EXCERPTED RECORDS:
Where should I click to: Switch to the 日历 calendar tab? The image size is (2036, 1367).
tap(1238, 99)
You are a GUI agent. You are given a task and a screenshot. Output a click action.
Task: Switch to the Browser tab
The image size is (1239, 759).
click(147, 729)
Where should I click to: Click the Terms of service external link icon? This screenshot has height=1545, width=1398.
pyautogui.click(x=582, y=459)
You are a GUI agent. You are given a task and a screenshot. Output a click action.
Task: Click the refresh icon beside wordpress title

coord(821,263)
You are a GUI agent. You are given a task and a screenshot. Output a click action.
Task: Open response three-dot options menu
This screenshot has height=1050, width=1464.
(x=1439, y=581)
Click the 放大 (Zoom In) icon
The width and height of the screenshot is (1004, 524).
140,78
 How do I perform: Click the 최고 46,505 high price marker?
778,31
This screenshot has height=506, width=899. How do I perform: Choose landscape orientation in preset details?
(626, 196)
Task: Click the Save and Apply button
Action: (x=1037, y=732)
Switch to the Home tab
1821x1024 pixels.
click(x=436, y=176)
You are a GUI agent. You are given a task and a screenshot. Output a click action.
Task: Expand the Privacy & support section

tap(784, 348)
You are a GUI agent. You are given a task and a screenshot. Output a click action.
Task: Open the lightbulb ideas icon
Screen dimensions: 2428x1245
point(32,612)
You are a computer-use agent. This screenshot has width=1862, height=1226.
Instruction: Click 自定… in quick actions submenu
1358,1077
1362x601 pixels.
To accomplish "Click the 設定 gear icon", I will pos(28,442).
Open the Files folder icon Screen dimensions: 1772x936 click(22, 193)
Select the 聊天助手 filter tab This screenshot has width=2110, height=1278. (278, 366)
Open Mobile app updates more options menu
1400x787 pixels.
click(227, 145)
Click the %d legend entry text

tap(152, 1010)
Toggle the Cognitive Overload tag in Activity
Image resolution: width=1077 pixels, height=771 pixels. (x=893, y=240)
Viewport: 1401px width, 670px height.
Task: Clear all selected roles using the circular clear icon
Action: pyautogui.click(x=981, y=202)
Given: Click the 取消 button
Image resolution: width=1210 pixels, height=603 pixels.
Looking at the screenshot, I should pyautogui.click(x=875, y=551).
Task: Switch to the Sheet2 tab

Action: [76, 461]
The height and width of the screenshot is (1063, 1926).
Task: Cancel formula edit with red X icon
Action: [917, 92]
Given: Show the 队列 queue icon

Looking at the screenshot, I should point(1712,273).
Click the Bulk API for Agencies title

WHAT YOU SHOULD DO: Write the material out once more, exactly.

RESULT:
Where should I click to: Switch to the 日历 calendar tab? The image size is (2036, 1367).
tap(1238, 99)
You are a GUI agent. You are given a task and a screenshot. Output a click action.
Task: Switch to the Browser tab
The image size is (1239, 759).
click(147, 729)
Where should I click to: Click the Terms of service external link icon? This screenshot has height=1545, width=1398.
pyautogui.click(x=582, y=459)
You are a GUI agent. You are given a task and a screenshot. Output a click action.
Task: Click the refresh icon beside wordpress title

coord(821,263)
You are a GUI agent. You are given a task and a screenshot. Output a click action.
Task: Open response three-dot options menu
This screenshot has height=1050, width=1464.
(x=1439, y=581)
Click the 放大 (Zoom In) icon
The width and height of the screenshot is (1004, 524).
140,78
 How do I perform: Click the 최고 46,505 high price marker?
778,31
This screenshot has height=506, width=899. How do I perform: Choose landscape orientation in preset details?
(626, 196)
Task: Click the Save and Apply button
Action: (x=1037, y=732)
Switch to the Home tab
1821x1024 pixels.
click(x=436, y=176)
You are a GUI agent. You are given a task and a screenshot. Output a click action.
Task: Expand the Privacy & support section

tap(784, 348)
You are a GUI agent. You are given a task and a screenshot. Output a click action.
Task: Open the lightbulb ideas icon
Screen dimensions: 2428x1245
point(32,612)
You are a computer-use agent. This screenshot has width=1862, height=1226.
Instruction: Click 自定… in quick actions submenu
1358,1077
1362x601 pixels.
To accomplish "Click the 設定 gear icon", I will pos(28,442).
Open the Files folder icon Screen dimensions: 1772x936 click(22, 193)
Select the 聊天助手 filter tab This screenshot has width=2110, height=1278. (278, 366)
Open Mobile app updates more options menu
1400x787 pixels.
click(227, 145)
Click the %d legend entry text

tap(152, 1010)
Toggle the Cognitive Overload tag in Activity
Image resolution: width=1077 pixels, height=771 pixels. (x=893, y=240)
Viewport: 1401px width, 670px height.
Task: Clear all selected roles using the circular clear icon
Action: pyautogui.click(x=981, y=202)
Given: Click the 取消 button
Image resolution: width=1210 pixels, height=603 pixels.
Looking at the screenshot, I should pyautogui.click(x=875, y=551).
Task: Switch to the Sheet2 tab

Action: [76, 461]
The height and width of the screenshot is (1063, 1926).
Task: Cancel formula edit with red X icon
Action: [917, 92]
Given: Show the 队列 queue icon

Looking at the screenshot, I should point(1712,273).
Click the Bulk API for Agencies title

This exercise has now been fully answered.